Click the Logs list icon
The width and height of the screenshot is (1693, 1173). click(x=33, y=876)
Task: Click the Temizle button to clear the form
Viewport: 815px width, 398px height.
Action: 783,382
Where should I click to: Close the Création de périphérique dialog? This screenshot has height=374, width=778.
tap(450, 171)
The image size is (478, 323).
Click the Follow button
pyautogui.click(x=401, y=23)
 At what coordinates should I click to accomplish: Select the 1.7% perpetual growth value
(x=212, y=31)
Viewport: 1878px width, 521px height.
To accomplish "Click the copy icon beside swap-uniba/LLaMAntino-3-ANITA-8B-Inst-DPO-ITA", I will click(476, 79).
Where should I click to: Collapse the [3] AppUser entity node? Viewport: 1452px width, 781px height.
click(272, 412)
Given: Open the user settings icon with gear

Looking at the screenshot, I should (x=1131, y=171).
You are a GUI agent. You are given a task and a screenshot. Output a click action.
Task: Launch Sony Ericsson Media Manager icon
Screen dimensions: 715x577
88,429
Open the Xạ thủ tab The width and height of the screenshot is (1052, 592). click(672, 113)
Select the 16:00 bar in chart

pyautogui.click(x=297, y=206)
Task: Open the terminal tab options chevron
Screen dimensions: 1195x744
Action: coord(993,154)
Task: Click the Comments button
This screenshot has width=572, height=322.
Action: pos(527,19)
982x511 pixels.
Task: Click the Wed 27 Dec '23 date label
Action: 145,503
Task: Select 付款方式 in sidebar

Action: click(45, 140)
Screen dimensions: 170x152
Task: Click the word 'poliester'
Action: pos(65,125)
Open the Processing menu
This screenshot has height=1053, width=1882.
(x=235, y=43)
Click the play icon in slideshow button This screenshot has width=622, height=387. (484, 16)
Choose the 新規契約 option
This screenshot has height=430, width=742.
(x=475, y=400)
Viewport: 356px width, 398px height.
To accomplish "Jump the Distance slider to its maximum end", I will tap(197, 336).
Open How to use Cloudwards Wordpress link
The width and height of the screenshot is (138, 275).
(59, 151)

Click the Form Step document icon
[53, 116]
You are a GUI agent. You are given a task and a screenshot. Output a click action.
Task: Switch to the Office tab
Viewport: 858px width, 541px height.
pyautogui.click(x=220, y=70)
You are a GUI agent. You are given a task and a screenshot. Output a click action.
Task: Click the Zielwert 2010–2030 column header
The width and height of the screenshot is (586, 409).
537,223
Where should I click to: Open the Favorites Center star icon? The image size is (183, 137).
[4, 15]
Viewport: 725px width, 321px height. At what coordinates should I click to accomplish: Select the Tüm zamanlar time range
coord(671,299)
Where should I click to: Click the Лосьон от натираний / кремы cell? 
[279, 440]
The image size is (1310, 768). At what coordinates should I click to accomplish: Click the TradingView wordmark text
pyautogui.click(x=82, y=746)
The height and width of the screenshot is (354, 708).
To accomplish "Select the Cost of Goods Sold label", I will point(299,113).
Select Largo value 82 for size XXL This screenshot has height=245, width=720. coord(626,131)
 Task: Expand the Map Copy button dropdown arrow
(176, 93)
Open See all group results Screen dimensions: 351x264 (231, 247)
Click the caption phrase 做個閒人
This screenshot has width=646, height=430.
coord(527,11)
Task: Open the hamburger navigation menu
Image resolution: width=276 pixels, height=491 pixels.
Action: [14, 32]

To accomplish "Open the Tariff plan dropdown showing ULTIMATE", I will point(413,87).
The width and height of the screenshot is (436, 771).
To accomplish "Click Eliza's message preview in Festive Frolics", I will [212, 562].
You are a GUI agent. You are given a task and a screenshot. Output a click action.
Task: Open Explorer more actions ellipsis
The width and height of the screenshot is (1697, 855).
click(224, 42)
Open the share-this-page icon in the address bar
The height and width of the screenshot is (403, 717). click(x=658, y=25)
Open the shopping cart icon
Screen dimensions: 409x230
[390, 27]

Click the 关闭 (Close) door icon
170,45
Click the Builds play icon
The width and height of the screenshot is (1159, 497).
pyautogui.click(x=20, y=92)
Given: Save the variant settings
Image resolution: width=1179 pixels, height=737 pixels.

▬▬▬▬▬▬▬▬▬▬

AIM.
Reproduce every one of the records above word for word.

ANSWER TO THE TASK.
Click the Logs list icon
The width and height of the screenshot is (1693, 1173). click(x=33, y=876)
Task: Click the Temizle button to clear the form
Viewport: 815px width, 398px height.
Action: 783,382
Where should I click to: Close the Création de périphérique dialog? This screenshot has height=374, width=778.
tap(450, 171)
The image size is (478, 323).
Click the Follow button
pyautogui.click(x=401, y=23)
 At what coordinates should I click to accomplish: Select the 1.7% perpetual growth value
(x=212, y=31)
Viewport: 1878px width, 521px height.
To accomplish "Click the copy icon beside swap-uniba/LLaMAntino-3-ANITA-8B-Inst-DPO-ITA", I will click(476, 79).
Where should I click to: Collapse the [3] AppUser entity node? Viewport: 1452px width, 781px height.
click(272, 412)
Given: Open the user settings icon with gear

Looking at the screenshot, I should (x=1131, y=171).
You are a GUI agent. You are given a task and a screenshot. Output a click action.
Task: Launch Sony Ericsson Media Manager icon
Screen dimensions: 715x577
88,429
Open the Xạ thủ tab The width and height of the screenshot is (1052, 592). click(672, 113)
Select the 16:00 bar in chart

pyautogui.click(x=297, y=206)
Task: Open the terminal tab options chevron
Screen dimensions: 1195x744
Action: coord(993,154)
Task: Click the Comments button
This screenshot has width=572, height=322.
Action: pos(527,19)
982x511 pixels.
Task: Click the Wed 27 Dec '23 date label
Action: 145,503
Task: Select 付款方式 in sidebar

Action: click(45, 140)
Screen dimensions: 170x152
Task: Click the word 'poliester'
Action: pos(65,125)
Open the Processing menu
This screenshot has height=1053, width=1882.
(x=235, y=43)
Click the play icon in slideshow button This screenshot has width=622, height=387. (484, 16)
Choose the 新規契約 option
This screenshot has height=430, width=742.
(x=475, y=400)
Viewport: 356px width, 398px height.
To accomplish "Jump the Distance slider to its maximum end", I will tap(197, 336).
Open How to use Cloudwards Wordpress link
The width and height of the screenshot is (138, 275).
(59, 151)

Click the Form Step document icon
[53, 116]
You are a GUI agent. You are given a task and a screenshot. Output a click action.
Task: Switch to the Office tab
Viewport: 858px width, 541px height.
pyautogui.click(x=220, y=70)
You are a GUI agent. You are given a task and a screenshot. Output a click action.
Task: Click the Zielwert 2010–2030 column header
The width and height of the screenshot is (586, 409).
537,223
Where should I click to: Open the Favorites Center star icon? The image size is (183, 137).
[4, 15]
Viewport: 725px width, 321px height. At what coordinates should I click to accomplish: Select the Tüm zamanlar time range
coord(671,299)
Where should I click to: Click the Лосьон от натираний / кремы cell? 
[279, 440]
The image size is (1310, 768). At what coordinates should I click to accomplish: Click the TradingView wordmark text
pyautogui.click(x=82, y=746)
The height and width of the screenshot is (354, 708).
To accomplish "Select the Cost of Goods Sold label", I will point(299,113).
Select Largo value 82 for size XXL This screenshot has height=245, width=720. coord(626,131)
 Task: Expand the Map Copy button dropdown arrow
(176, 93)
Open See all group results Screen dimensions: 351x264 (231, 247)
Click the caption phrase 做個閒人
This screenshot has width=646, height=430.
coord(527,11)
Task: Open the hamburger navigation menu
Image resolution: width=276 pixels, height=491 pixels.
Action: [14, 32]

To accomplish "Open the Tariff plan dropdown showing ULTIMATE", I will point(413,87).
The width and height of the screenshot is (436, 771).
To accomplish "Click Eliza's message preview in Festive Frolics", I will [212, 562].
You are a GUI agent. You are given a task and a screenshot. Output a click action.
Task: Open Explorer more actions ellipsis
The width and height of the screenshot is (1697, 855).
click(224, 42)
Open the share-this-page icon in the address bar
The height and width of the screenshot is (403, 717). click(x=658, y=25)
Open the shopping cart icon
Screen dimensions: 409x230
[390, 27]

Click the 关闭 (Close) door icon
170,45
Click the Builds play icon
The width and height of the screenshot is (1159, 497).
pyautogui.click(x=20, y=92)
Given: Save the variant settings
Image resolution: width=1179 pixels, height=737 pixels.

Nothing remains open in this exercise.